This is a departure from my normal fare, but I found it interesting. A close friend and colleague was buying foreclosed properties at auction a few years ago and found it difficult to compete with a clique of buyers at the auction who seemed to be (gasp) colluding with each other. It turns out he was right, and it also turns out that it was a very good thing that he didn’t break into the clique, as they may all soon be wearing matching outfits provided by the California Department of Corrections.
From Herman Thordsen, a prominent California real estate attorney:
IN ADDITION TO THE 47 IN NORTHERN CALIFORNIA ALREADY INDICTED FOR RIGGING BIDS AT FORECLOSURE SALES HERE ARE TWO MORE
On November 24, 2014 two more Northern California Real Estate Investors Agree to Plead Guilty to Bid Rigging and Fraud at Public Foreclosure Auctions. They have agreed to plead guilty for their role in conspiracies to rig bids and commit mail fraud at public real estate foreclosure auctions in Northern California. Felony charges were filed in the U.S. District Court for the Northern District of California in Oakland against Su Chu Chou “Terry” Cheng and Chung Li “George” Cheng of Walnut Creek, California.
49 INDIVIDUALS HAVE AGREED TO PLEAD OR HAVE PLEADED GUILTY.
Between May 2008 and January 2011 GEORGE AND TERRY CHENG conspired with others not to bid against one another, and instead designated a winning bidder to obtain selected properties at public real estate foreclosure auctions in Alameda and Contra Costa counties. George and Terry Cheng were also charged with conspiring to use the mail to carry out a scheme to fraudulently acquire title to selected Alameda and Contra Costa County properties sold at public auctions, to make and receive payoffs, and to divert money to co-conspirators that would have otherwise gone to mortgage holders and other beneficiaries by holding second, private auctions open only to members of the conspiracy. The department said that the selected properties were then awarded to the conspirators who submitted the highest bids in the second, private auctions. The private auctions often took place at or near the courthouse steps where the public auctions were held. How stupid can they get? Commit a crime and then walk a few feet and finish the crime in front of numerous witnesses!
The department said that the primary purpose of the conspiracies was to suppress and eliminate competition and to conceal payoffs in order to obtain selected real estate offered at Alameda and Contra Costa County public foreclosure auctions at non-competitive prices. When real estate properties are sold at these auctions, the proceeds are used to pay off the mortgage and other debt attached to the property, with remaining proceeds, if any, paid to the homeowner. These conspirators paid and received money, according to the court documents, that otherwise would have gone to pay off the mortgage and other holders of debt secured by the properties, and, in some cases, the defaulting homeowner.

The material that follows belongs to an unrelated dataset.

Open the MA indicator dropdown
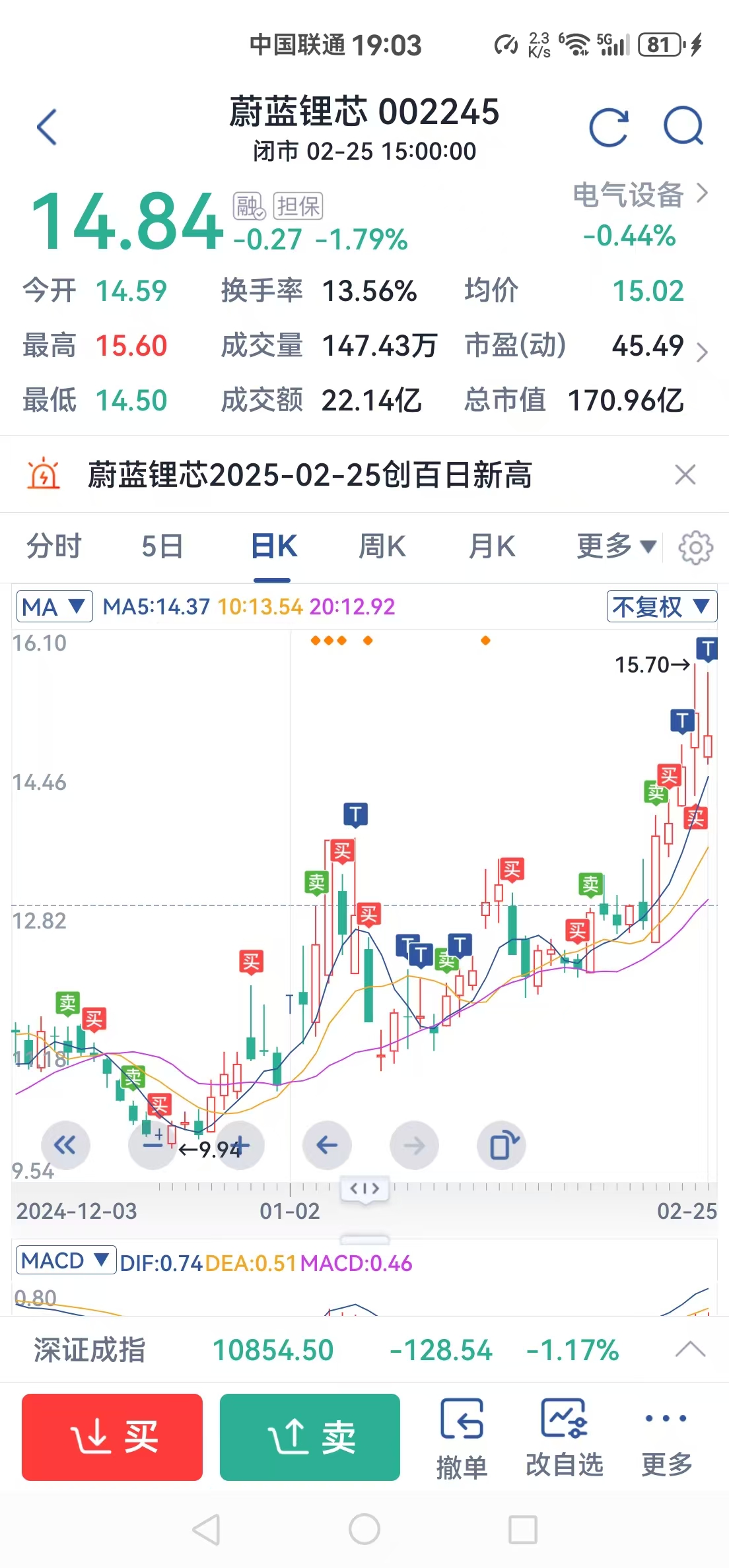The height and width of the screenshot is (1568, 729). pos(53,606)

A violation of the Sherman Act carries a maximum penalty of 10 years in prison and a $1 million fine for individuals. The maximum fine for the Sherman Act charges may be increased to twice the gain derived from the crime or twice the loss suffered by the victims if either amount is greater than $1 million. A count of conspiracy to commit mail fraud carries a maximum sentence of 30 years in prison and a $1 million fine. The government can also seek to forfeit the proceeds earned from participating in the conspiracy to commit mail fraud.

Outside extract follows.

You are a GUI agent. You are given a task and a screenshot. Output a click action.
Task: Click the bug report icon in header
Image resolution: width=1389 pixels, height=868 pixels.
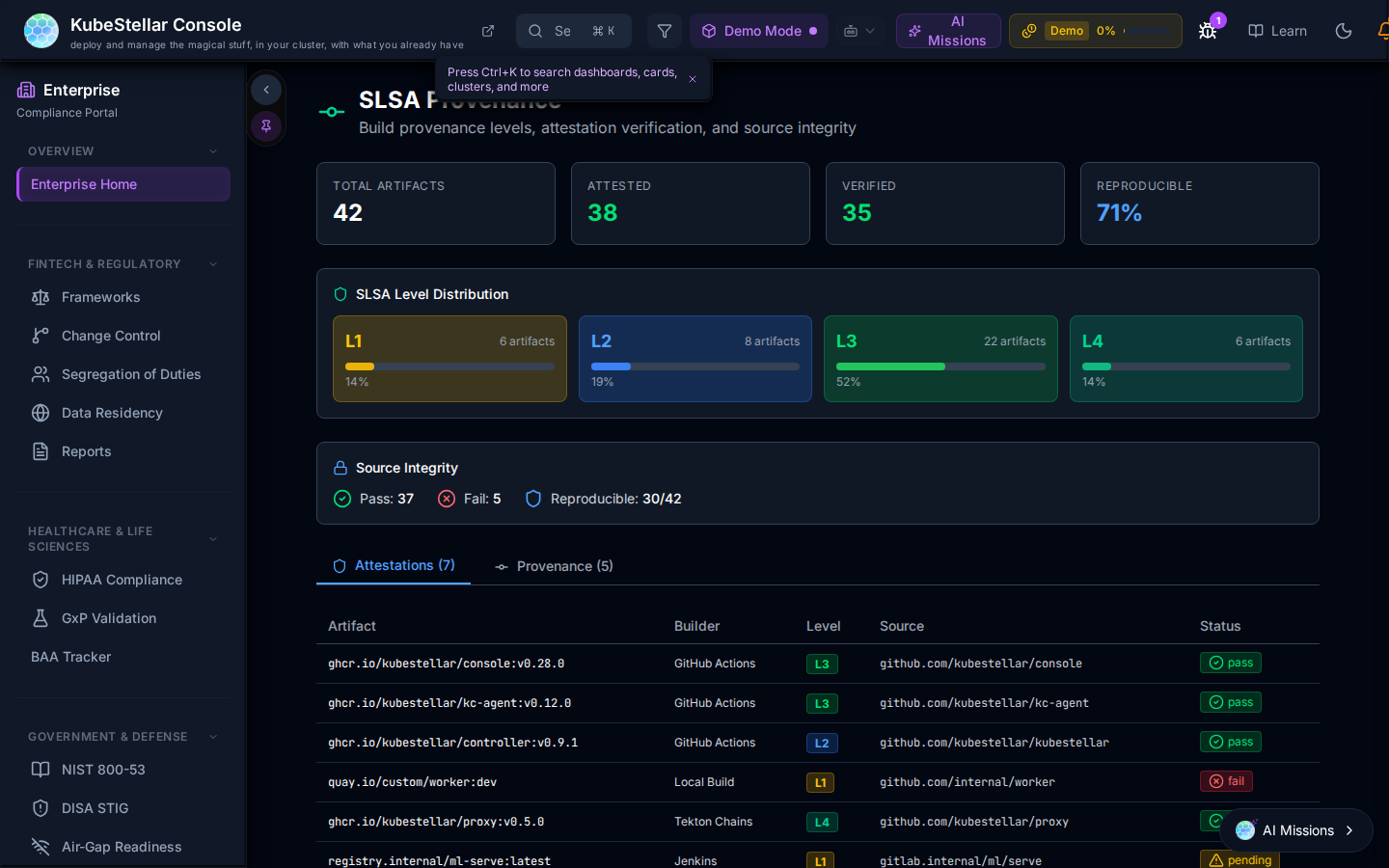click(x=1207, y=31)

Today’s charges are the latest filed by the department in its ONGOING INVESTIGATION INTO BID RIGGING AND FRAUD AT PUBLIC REAL ESTATE FORECLOSURE AUCTIONS IN SAN FRANCISCO, SAN MATEO, CONTRA COSTA, AND ALAMEDA COUNTIES, CALIFORNIA. These investigations are being conducted by the Antitrust Division’s San Francisco Office and the FBI’s San Francisco Office. Anyone with information concerning bid rigging or fraud related to public real estate foreclosure auctions should contact the Antitrust Division’s San Francisco Office at 415-934-5300, or call the FBI tip line at 415-553-7400. (usattyndca112414)
You may reach Herman through his website at http://thordsenlawoffices.com.
You might ask why I’m passing something like this on to you. I’m so glad you asked!
If you know me, you know that I have been terribly frustrated at the bad behavior within my industry (if I think of my industry as “real estate” in general, and those who buy foreclosed properties are included in that group). Lately law enforcement has finally been getting serious about prosecuting some of those bad players; not enough, perhaps, but at least some.
In an ideal world, my colleagues would behave well because it’s the right thing to do. In the real world some of them will, and the rest will do so only if the threat of prison time is tangible. If the only way to restore dignity to the profession is imprisoning the fraudsters, this is a step in the right direction, and it brings me great satisfaction to see it.